Это непривычный, ранний Богомолов: нет сценической лаконичности оформления спектакля, нет его эстетики постмодернизма и типичных экранов, транслирующих ядовитые титры и крупные планы лиц. Есть, напротив, скрупулёзно воссозданный облик немецкого дома середины ХХ века с кучей вещей и деталей, и экран, справедливости ради, мелькнёт дважды - в начале и самом конце. А ещё в "Событии", пожалуй, меньше всего чувствуется сам режиссёр; его находки, конечно, никто не отменял, но этот спектакль никак не назовёшь сочинением или фантазией на заданную тему - текст сохранён бережно, вполне возможно, что и вовсе дословно. И сильнее всего фирменный почерк проступает в бессловесном персонаже Яны Осиповой, сыне ювелира в виде картины - неожиданные герои и наделение их неожиданными эпитетами кочуют у Богомолова из спектакля в спектакль. В остальном же он как будто уступает пальму первенства в области подтрунивания, прежде всего, над классическими русскими авторами самому Набокову, отступая немного в тень.
"Событие" - это трагифарс. Трагифарс, как мне кажется, в первую очередь о космической нелюбви всех ко всем, а уже потом - о цене бездействия, людях, пиявками присасывающихся к чужому горю, и, что самое интересное, фашизме (этот подлинный смысл дошёл до меня спустя несколько дней, хотя казалось бы...).

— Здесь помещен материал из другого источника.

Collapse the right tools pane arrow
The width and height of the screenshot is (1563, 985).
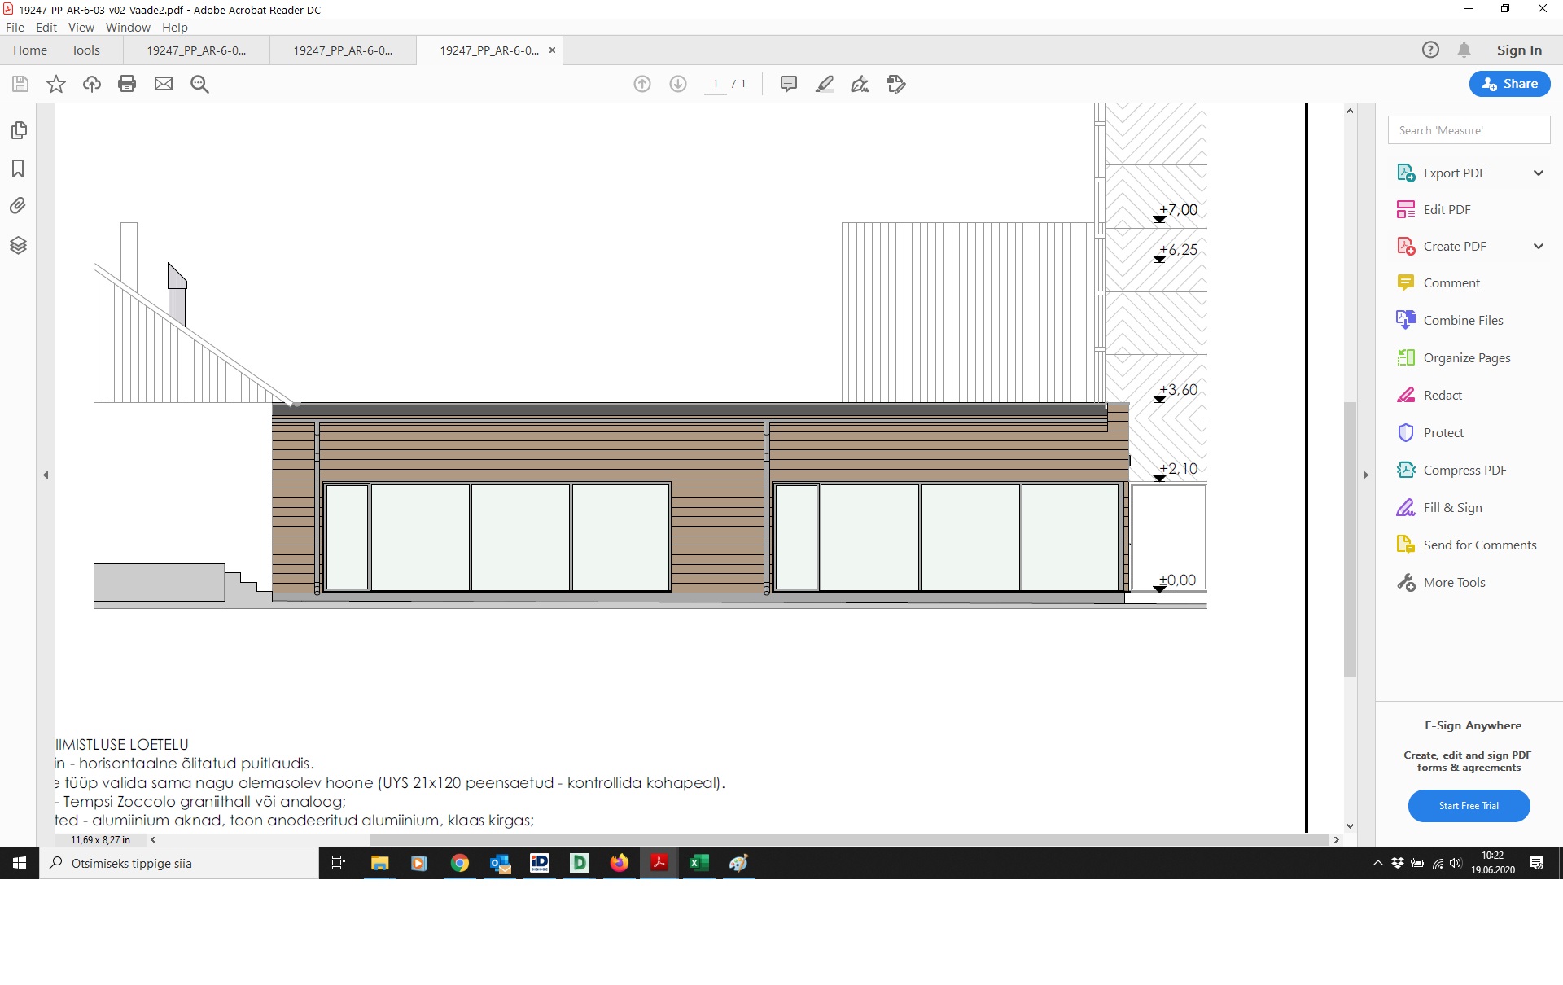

Любви тут ни на грош: ни между мужем и женой, ни между любовниками, ни между сёстрами, ни между матерью и дочерьми, и вот как раз это самое страшное. Потому что героев убивают не пули, а эта болезнь бессердечия, поражающая всех и каждого, не обошедшая стороной и наш век, не собирающаяся покидать тело человечества. Потому что от семьи здесь только внешняя маска, за которой пустота, и непонятно, в какой момент она возникла. Возможно, была там всегда. Разве не жутко? А если любви здесь нет даже между близкими, то что уж говорить о людях, которые пришли посмотреть на чужую беду - не ради поддержки, а из чувства любопытства, не праздного даже, а какого-то трезвого, холодного, рассудочного, позволяющего им перебирать чужое грязное бельё прямо на глазах его владельцев. Этих персонажи изображены очень любопытно: выбеленные лица, гротескные черты - призраки в царстве живых; сюрреальные, губительные. Особенно среди них выделяется, конечно, Элеонора Шнап, истинная арийка - не внешностью, а поведением. Именно она является инструментом, показывающим то, что происходит в городе и мире, пока одна отдельно взятая семья выясняет отношения: она отражает распускающиеся маки фашизма, плевок под ноги владельцу ломбарда, звезду Давида и надпись "jude", выведенную на стекле белой краской. Она будто говорит: в ожидании призрачного события, в страхе перед тем, что просто могло не произойти - а раз так, то стоило ли паниковать? - эти люди пропустили настоящее событие. Возникновение которого, к слову, перекликается и с бездействием, и с равнодушием - и, короче говоря, круг замыкается.